Lowering may transform one form into another, but it should preserve semantic intent across that transformation.

Representative Lowering Mapping

  • GateOp -> standard gate syntax or custom gate form
  • timing intent -> duration, delay, box, stretch, barrier, or equivalent constructs
  • single-qubit pulse intent -> defcal or OpenPulse-aligned forms in higher profiles
  • entangler pulse intent -> calibration-aware forms plus sidecar references
  • classified measurement -> measure -> bit or equivalent
  • raw measurement intent -> profile-aware capture hints and backend-specific handling
  • routing or shot policy -> namespaced pragmas

The reference drafts also call out related constructs such as virtual phase updates, resource locks, calibration bindings, and additional execution hints. These belong in namespaced annotations, pragmas, sidecar references, or backend-native forms depending on profile and target.

Intent-Preserving Rule

Lowering should preserve the execution intent of the canonical program as far as the selected target form allows. In practice, this means:

  • preserving logical gate meaning before introducing target-specific detail
  • preserving timing intent when exporting to timing-aware profiles
  • preserving calibration references through sidecars or profile-compatible constructs
  • preserving execution hints without falsely promoting them to canonical semantics

When a target form cannot carry the full detail of the canonical program, the lowering boundary should make that limitation explicit rather than silently degrading meaning.

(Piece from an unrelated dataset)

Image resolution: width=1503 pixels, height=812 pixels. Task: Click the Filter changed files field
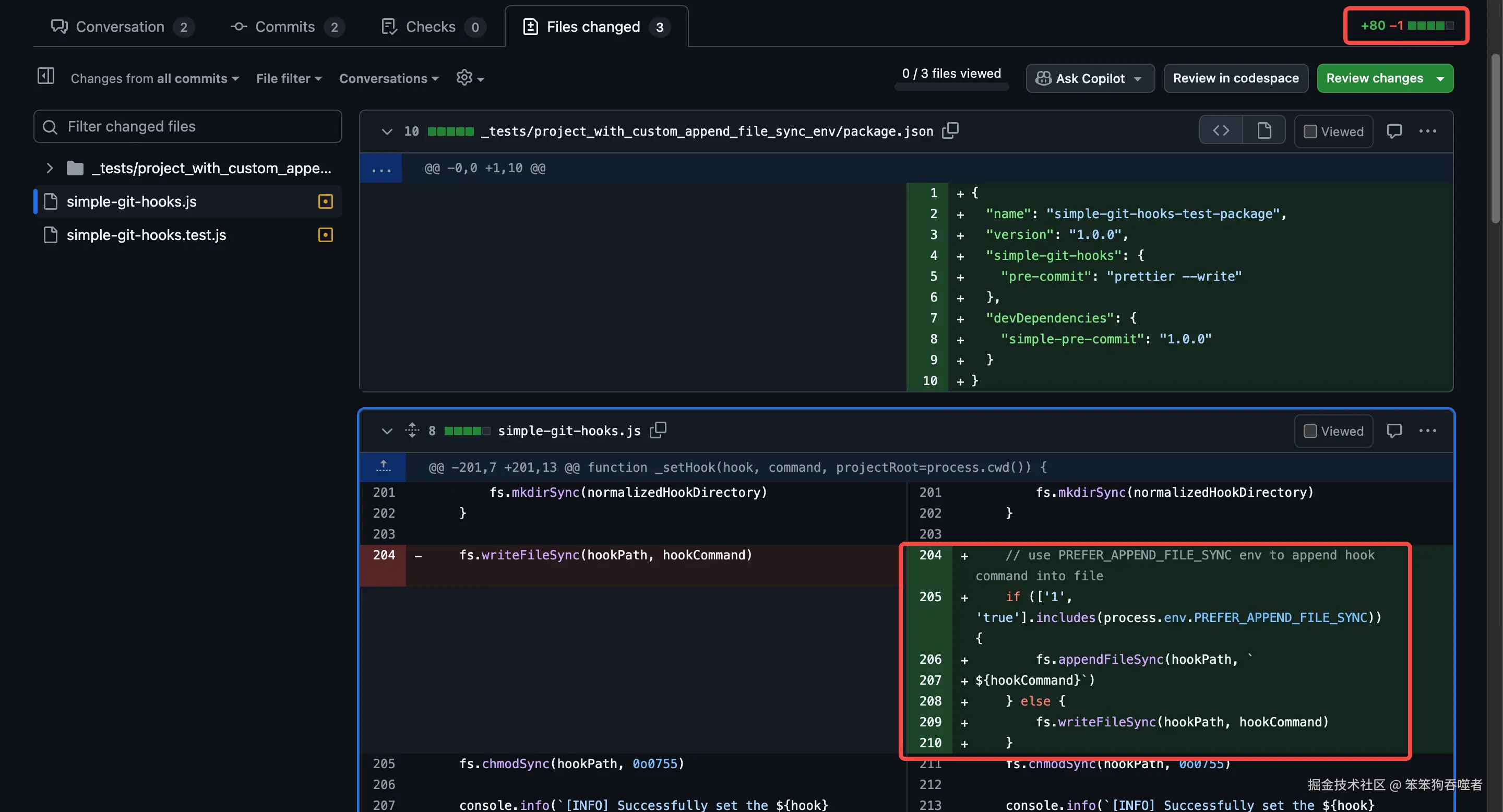pyautogui.click(x=188, y=127)
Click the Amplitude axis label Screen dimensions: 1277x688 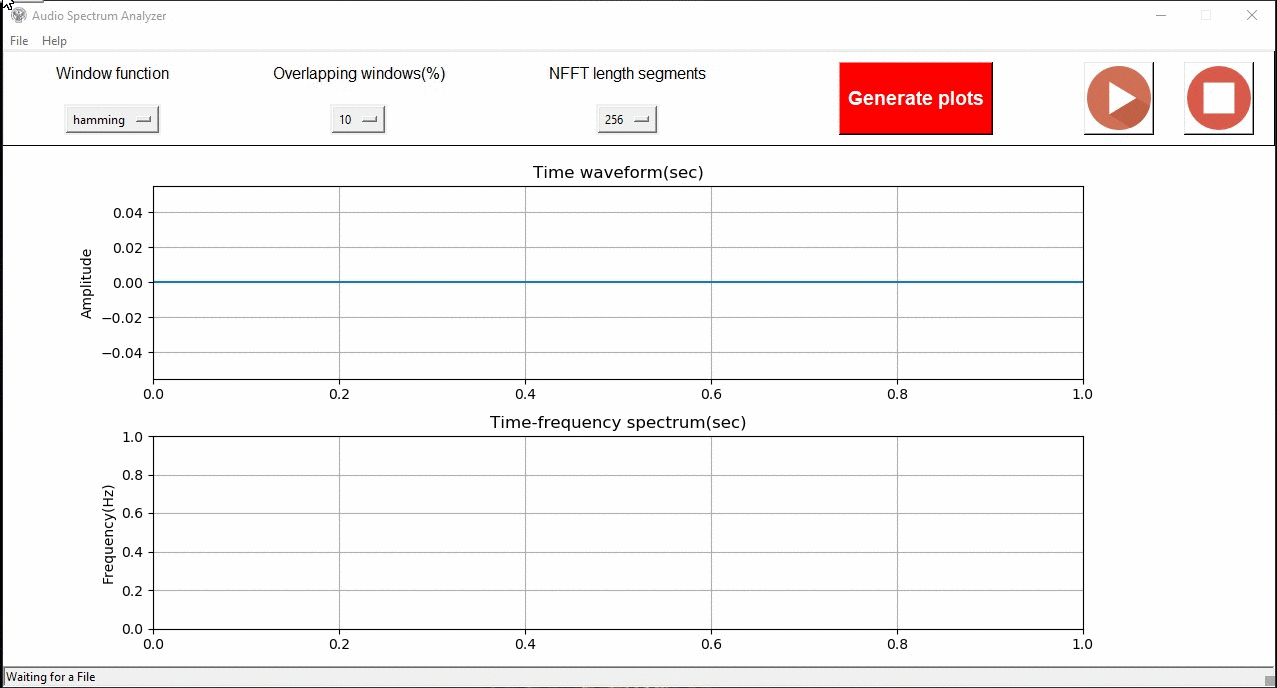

The recommended lowering flow is:

  1. validate the UQCI program against the DeviceSpec capability envelope
  2. select the export profile OQ-0, OQ-1, OQ-2, or OQ-X
  3. lower gate-level semantics to portable OpenQASM
  4. lower timing semantics to delay-like constructs as required
  5. attach calibration-aware content when the chosen profile allows it
  6. emit UQCI namespaced annotations and pragmas for OS-level hints
  7. package the exported program together with manifest, devicespec, calset, and optional pulseir

Canonical Versus Backend-Facing Lowering

Compatibility export is only one lowering path. A backend may also lower directly from canonical UQCI semantics to:

  • scheduled internal plans
  • resource-annotated execution plans
  • target-native pulse or control sequences
  • mock execution plans used for testing

Those backend-facing forms remain downstream of canonical semantics and sidecars even when no OpenQASM export is emitted.

Profile Sensitivity

Lowering is profile-sensitive by design:

  • OQ-0 favors maximum portability
  • OQ-1 preserves timing intent where possible
  • OQ-2 allows calibration-aware export
  • OQ-X carries the richest compatibility surface for QOS-oriented execution

The chosen profile should therefore be treated as an export policy, not as a redefinition of the canonical program.

Practical Rule

Lowering should remain practical and modular. A full general-purpose parser or universal pulse compiler is not required for conformance to this repository's v0.1 reference scope.

Implementations should prefer explicit, auditable lowering steps over opaque target-specific shortcuts that would blur the distinction between canonical semantics, compatibility export, and backend-native realization.